"177Lu-BRP-010030 Injection," developed by SuzhouBoomRay Chuanghe Pharmaceutical Co., Ltd. (hereinafter "BoomRay"), has recently obtained implicit approval for clinical trials (Acceptance No. CXHL2501096) from the National Medical Products Administration (NMPA) in China. The drug is intended for the treatment of advanced solid tumors positive for Fibroblast Activation Protein (FAP). It is globally the first and only therapeutic radiopharmaceutical based on a targeted covalent technology to receive such approval.

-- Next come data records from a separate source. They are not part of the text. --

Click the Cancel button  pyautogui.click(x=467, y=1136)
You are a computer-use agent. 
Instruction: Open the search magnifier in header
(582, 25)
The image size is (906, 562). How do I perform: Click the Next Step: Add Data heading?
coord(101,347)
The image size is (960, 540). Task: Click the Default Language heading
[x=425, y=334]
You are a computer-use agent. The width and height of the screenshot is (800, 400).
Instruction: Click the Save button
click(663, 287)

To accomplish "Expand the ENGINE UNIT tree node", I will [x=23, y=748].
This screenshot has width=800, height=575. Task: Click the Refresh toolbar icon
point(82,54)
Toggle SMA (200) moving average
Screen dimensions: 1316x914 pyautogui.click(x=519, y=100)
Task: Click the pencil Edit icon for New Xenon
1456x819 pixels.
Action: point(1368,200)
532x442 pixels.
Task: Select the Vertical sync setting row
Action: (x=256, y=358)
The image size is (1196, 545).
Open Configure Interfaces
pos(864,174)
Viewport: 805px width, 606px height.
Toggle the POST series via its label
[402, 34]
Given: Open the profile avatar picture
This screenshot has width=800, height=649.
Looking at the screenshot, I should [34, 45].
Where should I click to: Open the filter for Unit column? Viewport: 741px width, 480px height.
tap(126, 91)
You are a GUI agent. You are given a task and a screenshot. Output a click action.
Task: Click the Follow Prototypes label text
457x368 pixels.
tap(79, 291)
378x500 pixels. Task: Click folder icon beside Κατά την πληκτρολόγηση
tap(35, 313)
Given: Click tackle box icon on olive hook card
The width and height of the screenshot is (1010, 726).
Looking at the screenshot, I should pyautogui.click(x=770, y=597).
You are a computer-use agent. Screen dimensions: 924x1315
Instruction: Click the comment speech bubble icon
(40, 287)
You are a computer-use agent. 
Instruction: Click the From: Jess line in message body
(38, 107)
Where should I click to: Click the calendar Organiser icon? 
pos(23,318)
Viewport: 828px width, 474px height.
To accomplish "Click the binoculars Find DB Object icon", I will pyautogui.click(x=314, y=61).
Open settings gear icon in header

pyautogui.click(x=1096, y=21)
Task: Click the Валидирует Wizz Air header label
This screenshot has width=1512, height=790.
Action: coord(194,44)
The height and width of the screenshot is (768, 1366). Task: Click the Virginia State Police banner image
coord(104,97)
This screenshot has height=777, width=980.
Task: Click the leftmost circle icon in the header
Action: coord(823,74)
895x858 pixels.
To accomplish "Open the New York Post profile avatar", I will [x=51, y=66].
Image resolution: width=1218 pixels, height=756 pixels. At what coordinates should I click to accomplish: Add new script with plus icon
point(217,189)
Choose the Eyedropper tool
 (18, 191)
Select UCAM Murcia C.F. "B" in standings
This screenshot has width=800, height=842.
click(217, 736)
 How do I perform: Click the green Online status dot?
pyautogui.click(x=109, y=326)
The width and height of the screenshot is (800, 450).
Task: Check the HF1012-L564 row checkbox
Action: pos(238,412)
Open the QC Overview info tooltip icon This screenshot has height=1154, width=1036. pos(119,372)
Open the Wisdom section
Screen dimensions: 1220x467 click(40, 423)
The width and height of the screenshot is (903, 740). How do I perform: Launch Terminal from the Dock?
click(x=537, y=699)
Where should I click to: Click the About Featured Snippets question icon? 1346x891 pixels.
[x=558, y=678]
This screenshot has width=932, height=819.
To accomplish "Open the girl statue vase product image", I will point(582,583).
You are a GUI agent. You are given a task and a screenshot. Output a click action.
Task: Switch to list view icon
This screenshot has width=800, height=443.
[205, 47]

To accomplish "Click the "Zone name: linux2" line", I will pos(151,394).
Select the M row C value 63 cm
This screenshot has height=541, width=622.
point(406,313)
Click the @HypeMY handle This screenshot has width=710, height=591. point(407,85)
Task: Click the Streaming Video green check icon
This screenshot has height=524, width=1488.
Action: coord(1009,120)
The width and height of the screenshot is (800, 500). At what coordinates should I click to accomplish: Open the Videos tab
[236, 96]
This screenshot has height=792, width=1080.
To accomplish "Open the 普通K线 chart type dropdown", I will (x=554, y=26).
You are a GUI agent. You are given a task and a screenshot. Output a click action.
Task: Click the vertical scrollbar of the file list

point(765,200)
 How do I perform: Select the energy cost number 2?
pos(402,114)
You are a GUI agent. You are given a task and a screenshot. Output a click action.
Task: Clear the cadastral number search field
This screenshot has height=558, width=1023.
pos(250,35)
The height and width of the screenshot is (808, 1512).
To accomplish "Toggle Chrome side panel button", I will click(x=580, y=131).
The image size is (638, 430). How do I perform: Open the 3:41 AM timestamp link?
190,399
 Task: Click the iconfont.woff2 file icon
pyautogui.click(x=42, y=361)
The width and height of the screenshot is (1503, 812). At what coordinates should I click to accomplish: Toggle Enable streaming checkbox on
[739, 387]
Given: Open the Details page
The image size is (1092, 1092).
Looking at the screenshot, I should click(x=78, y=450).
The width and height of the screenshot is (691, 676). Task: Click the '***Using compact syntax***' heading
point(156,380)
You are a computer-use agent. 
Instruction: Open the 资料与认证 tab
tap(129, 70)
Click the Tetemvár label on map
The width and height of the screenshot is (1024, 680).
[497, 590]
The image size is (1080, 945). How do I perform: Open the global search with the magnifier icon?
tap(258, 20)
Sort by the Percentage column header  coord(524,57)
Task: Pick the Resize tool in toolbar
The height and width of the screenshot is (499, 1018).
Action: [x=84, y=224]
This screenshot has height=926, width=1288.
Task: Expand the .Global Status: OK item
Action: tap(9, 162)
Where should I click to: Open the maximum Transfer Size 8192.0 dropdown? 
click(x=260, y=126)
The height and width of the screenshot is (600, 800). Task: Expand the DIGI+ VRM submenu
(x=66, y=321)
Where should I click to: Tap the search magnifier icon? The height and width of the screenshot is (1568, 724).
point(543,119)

InnoStar was commissioned by BoomRay to provide comprehensive non-clinical safety evaluation and pharmacokinetic studies for "177Lu-BRP-010030 Injection." Conducted in full compliance with NMPA, ICH, and FDA guidelines within GLP laboratory environments meeting both NMPA and FDA standards, InnoStar's professional team contributed to the successful approval and advancement of the drug into clinical trials through rigorous scientific approach and efficient, precise technical execution.

About CTR-FAPI

CTR-FAPI (BRP-010) is a highly differentiated novel theranostic agent targeting Fibroblast Activation Protein (FAP). Developed using proprietary Covalent Targeted Radioligand (CTR) technology, it is currently the world's only covalent radiopharmaceutical in clinical development for both diagnosis and treatment of FAP-positive solid tumors. CTR-FAPI achieves irreversible covalent binding to the target protein via "SuFEx" modification. Consistent data from preclinical studies and early clinical trials demonstrate that CTR-FAPI offers higher tumor uptake, superior imaging contrast, longer tumor retention, and greater therapeutic potential.